The entries below contain pictures. Retype everything except those pictures, exactly as given.

*** GIVEN DATA ***

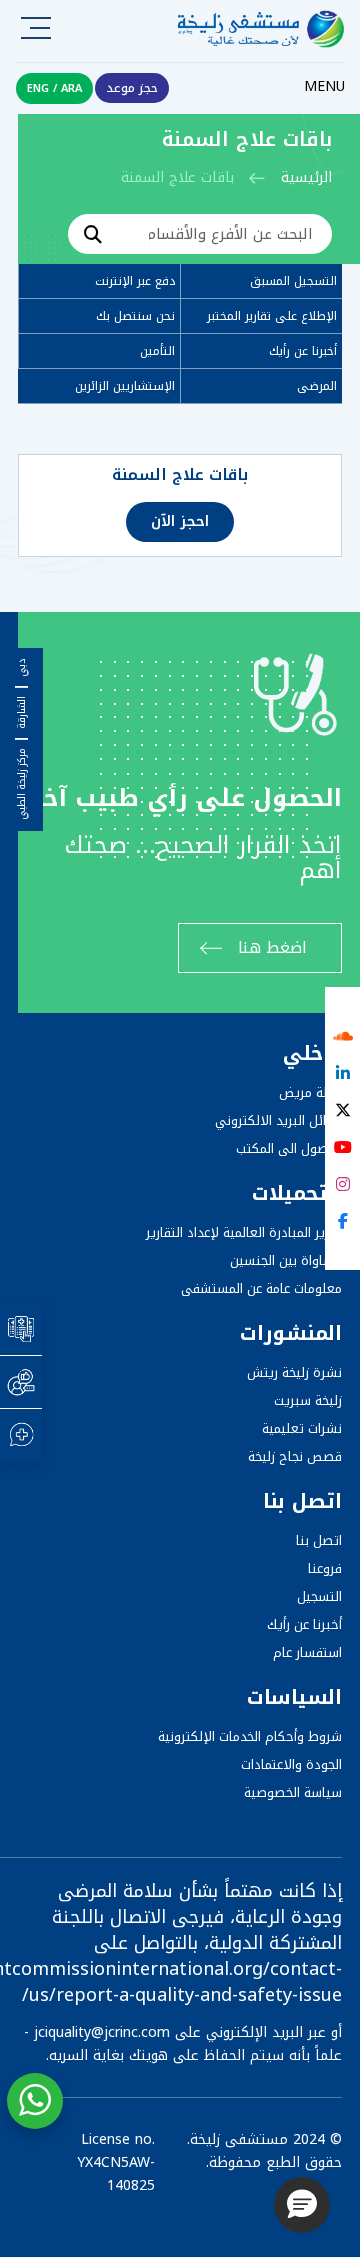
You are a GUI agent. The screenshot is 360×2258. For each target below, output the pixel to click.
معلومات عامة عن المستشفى (261, 1288)
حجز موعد (132, 88)
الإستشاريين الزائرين (125, 386)
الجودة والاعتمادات (291, 1764)
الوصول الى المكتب (289, 1148)
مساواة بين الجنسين (286, 1260)
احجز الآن (180, 521)
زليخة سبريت (308, 1400)
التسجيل (319, 1596)
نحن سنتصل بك (135, 316)
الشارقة (22, 712)
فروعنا (325, 1568)
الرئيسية (306, 177)
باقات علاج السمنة (180, 475)
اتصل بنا (319, 1540)
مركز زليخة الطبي (22, 784)
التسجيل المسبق (293, 281)
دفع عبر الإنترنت (135, 281)
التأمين (157, 351)
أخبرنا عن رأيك (303, 351)
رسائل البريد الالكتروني (278, 1120)
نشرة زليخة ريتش (294, 1372)
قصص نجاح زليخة (295, 1456)
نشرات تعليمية (302, 1428)
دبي (22, 668)
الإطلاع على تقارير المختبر (272, 316)
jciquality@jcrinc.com (102, 2032)
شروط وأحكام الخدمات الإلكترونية (250, 1736)
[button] (302, 2205)
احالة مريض (310, 1092)
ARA (71, 88)
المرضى (317, 386)
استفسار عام (307, 1652)
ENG (38, 88)
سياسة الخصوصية (293, 1792)
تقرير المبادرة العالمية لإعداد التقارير (244, 1232)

***

• **RESPONSE**
You are a GUI agent. The screenshot is 360×2258. For each target below, output the pixel to click.
معلومات عامة عن المستشفى (261, 1288)
حجز موعد (132, 88)
الإستشاريين الزائرين (125, 386)
الجودة والاعتمادات (291, 1764)
الوصول الى المكتب (289, 1148)
مساواة بين الجنسين (286, 1260)
احجز الآن (180, 521)
زليخة سبريت (308, 1400)
التسجيل (319, 1596)
نحن سنتصل بك (135, 316)
الشارقة (22, 712)
فروعنا (325, 1568)
الرئيسية (306, 177)
باقات علاج السمنة (180, 475)
اتصل بنا (319, 1540)
مركز زليخة الطبي (22, 784)
التسجيل المسبق (293, 281)
دفع عبر الإنترنت (135, 281)
التأمين (157, 351)
أخبرنا عن رأيك (303, 351)
رسائل البريد الالكتروني (278, 1120)
نشرة زليخة ريتش (294, 1372)
قصص نجاح زليخة (295, 1456)
نشرات تعليمية (302, 1428)
دبي (22, 668)
الإطلاع على تقارير المختبر (272, 316)
jciquality@jcrinc.com (102, 2032)
شروط وأحكام الخدمات الإلكترونية (250, 1736)
[button] (302, 2205)
احالة مريض (310, 1092)
ARA (71, 88)
المرضى (317, 386)
استفسار عام (307, 1652)
ENG (38, 88)
سياسة الخصوصية (293, 1792)
تقرير المبادرة العالمية لإعداد التقارير (244, 1232)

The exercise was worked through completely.